**INSTRUCTIONS TO FOLLOW:** Reproduce the lines from the one containing "Screen dimensions: 1000x623" through the one containing "(x=68, y=265)", including both of those lines.

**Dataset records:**
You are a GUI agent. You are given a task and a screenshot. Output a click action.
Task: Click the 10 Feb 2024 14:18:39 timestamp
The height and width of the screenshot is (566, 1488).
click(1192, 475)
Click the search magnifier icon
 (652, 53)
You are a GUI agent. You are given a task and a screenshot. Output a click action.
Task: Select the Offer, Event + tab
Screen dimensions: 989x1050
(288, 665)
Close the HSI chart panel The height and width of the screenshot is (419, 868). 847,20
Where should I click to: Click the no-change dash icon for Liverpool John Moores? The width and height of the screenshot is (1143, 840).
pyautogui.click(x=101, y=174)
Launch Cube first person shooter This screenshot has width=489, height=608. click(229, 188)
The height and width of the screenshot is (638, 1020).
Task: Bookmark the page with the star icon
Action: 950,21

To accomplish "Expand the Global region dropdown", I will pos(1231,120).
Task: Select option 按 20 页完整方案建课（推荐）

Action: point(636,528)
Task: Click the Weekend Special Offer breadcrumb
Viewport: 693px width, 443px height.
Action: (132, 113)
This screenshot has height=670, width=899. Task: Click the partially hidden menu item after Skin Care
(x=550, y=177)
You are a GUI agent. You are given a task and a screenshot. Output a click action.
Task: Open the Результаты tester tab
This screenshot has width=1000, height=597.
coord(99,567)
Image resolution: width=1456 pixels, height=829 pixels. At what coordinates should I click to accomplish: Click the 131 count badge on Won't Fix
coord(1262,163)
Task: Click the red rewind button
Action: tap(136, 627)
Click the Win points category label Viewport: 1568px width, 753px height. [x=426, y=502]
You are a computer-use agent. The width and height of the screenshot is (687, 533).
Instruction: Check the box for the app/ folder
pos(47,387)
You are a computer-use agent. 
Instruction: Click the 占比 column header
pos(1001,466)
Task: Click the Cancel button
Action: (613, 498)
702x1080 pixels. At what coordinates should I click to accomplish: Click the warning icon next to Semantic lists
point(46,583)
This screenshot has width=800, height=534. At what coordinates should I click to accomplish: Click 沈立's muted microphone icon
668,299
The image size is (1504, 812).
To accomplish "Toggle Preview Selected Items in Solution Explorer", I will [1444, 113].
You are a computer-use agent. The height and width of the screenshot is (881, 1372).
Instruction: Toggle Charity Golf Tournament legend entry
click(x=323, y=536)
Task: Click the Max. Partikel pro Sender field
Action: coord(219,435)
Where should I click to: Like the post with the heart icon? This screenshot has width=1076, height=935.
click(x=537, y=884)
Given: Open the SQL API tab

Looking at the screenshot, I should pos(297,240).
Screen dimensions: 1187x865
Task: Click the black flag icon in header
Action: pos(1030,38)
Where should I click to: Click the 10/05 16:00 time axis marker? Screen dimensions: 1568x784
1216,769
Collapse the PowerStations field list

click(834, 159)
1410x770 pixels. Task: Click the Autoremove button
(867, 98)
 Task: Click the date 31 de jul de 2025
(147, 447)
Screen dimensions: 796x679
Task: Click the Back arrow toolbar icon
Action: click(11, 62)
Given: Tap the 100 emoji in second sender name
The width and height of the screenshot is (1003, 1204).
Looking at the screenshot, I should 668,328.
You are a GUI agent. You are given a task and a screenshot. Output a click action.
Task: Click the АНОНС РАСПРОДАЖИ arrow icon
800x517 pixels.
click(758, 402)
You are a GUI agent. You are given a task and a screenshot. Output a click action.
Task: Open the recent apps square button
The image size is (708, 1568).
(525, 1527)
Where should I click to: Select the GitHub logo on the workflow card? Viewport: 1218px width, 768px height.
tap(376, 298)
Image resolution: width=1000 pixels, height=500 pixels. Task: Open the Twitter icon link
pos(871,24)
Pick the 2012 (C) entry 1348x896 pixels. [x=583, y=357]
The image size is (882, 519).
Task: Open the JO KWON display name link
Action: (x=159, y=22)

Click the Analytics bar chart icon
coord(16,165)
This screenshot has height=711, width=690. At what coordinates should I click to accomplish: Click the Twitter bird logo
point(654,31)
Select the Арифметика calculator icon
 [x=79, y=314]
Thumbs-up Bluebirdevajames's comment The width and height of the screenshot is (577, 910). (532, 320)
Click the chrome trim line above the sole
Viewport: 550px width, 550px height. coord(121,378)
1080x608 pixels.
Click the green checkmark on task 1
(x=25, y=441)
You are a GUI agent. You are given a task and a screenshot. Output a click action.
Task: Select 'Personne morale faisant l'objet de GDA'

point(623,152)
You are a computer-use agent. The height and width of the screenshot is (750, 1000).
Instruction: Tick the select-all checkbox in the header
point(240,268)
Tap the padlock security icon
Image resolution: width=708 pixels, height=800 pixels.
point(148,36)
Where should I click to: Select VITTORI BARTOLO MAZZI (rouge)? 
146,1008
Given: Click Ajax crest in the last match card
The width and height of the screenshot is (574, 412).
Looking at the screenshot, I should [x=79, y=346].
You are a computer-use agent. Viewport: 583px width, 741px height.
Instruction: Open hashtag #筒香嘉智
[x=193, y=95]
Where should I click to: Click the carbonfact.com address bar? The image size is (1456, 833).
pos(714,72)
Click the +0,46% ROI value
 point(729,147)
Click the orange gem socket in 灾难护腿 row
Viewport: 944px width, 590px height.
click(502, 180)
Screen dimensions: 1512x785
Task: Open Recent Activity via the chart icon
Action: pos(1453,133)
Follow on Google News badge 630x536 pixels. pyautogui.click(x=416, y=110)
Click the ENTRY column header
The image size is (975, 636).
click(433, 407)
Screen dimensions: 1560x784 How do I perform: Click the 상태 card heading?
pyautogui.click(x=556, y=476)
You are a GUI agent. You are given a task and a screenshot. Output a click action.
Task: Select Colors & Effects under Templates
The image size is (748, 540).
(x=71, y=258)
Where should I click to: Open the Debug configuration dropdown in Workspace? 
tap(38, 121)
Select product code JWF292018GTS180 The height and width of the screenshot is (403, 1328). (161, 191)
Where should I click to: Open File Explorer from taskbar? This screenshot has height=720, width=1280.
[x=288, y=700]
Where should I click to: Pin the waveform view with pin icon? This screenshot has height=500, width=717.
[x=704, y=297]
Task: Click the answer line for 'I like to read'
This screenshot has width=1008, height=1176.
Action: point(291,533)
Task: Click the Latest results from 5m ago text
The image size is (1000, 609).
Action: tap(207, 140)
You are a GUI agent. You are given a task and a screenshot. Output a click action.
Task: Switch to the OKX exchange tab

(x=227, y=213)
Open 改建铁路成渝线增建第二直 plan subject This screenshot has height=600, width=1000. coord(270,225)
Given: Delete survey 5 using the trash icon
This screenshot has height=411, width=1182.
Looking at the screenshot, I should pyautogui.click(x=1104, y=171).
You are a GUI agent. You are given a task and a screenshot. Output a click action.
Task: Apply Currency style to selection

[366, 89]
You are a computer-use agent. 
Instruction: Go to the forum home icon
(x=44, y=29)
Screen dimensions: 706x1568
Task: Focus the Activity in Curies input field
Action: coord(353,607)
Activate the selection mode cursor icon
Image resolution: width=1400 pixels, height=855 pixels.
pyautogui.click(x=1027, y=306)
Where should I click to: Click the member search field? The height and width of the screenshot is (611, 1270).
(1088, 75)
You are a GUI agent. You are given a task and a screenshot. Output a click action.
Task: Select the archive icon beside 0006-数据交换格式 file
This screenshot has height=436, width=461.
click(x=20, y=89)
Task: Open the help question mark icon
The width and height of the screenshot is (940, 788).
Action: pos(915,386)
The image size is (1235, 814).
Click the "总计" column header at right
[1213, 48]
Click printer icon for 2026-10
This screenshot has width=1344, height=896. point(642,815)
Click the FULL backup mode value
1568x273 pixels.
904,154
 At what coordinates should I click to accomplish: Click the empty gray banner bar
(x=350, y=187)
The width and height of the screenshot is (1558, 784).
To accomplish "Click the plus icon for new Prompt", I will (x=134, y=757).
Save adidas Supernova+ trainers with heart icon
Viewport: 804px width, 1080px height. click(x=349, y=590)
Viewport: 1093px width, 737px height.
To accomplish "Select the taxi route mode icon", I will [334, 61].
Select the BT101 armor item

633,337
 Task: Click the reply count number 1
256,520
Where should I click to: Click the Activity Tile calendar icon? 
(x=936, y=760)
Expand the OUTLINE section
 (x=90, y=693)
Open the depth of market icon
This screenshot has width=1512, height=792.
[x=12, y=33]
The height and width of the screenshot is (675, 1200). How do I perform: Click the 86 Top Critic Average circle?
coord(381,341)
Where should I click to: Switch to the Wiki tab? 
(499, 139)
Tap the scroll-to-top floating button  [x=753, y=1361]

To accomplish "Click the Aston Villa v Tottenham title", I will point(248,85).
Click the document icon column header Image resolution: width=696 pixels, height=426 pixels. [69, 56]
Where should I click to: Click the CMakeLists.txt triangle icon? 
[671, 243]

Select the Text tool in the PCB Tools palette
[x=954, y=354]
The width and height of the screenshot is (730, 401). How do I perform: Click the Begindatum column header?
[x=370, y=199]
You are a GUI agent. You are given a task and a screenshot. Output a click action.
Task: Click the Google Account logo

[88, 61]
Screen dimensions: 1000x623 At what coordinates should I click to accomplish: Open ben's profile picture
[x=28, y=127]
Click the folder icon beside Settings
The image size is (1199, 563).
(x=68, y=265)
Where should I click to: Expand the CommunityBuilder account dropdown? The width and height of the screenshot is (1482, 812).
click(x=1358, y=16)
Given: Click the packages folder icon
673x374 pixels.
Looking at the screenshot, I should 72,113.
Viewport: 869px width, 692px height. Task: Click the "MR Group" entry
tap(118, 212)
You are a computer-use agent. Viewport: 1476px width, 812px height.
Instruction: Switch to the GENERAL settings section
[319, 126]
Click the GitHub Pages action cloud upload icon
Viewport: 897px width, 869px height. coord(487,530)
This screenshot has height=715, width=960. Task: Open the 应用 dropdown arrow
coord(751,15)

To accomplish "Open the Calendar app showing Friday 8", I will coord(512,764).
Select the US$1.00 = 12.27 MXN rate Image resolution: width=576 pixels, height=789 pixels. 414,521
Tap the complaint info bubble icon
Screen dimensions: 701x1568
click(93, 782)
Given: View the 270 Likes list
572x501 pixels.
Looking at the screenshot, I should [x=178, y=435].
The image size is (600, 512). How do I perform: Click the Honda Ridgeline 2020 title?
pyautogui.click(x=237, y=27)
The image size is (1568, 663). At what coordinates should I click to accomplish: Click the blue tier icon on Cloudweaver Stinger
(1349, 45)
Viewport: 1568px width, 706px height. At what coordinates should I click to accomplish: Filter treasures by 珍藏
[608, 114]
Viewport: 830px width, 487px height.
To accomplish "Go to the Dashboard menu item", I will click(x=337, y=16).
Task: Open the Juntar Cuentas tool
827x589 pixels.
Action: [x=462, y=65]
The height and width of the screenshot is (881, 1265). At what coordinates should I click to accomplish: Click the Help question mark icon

**TASK ANSWER:**
Screen dimensions: 1000x623 At what coordinates should I click to accomplish: Open ben's profile picture
[x=28, y=127]
Click the folder icon beside Settings
The image size is (1199, 563).
(x=68, y=265)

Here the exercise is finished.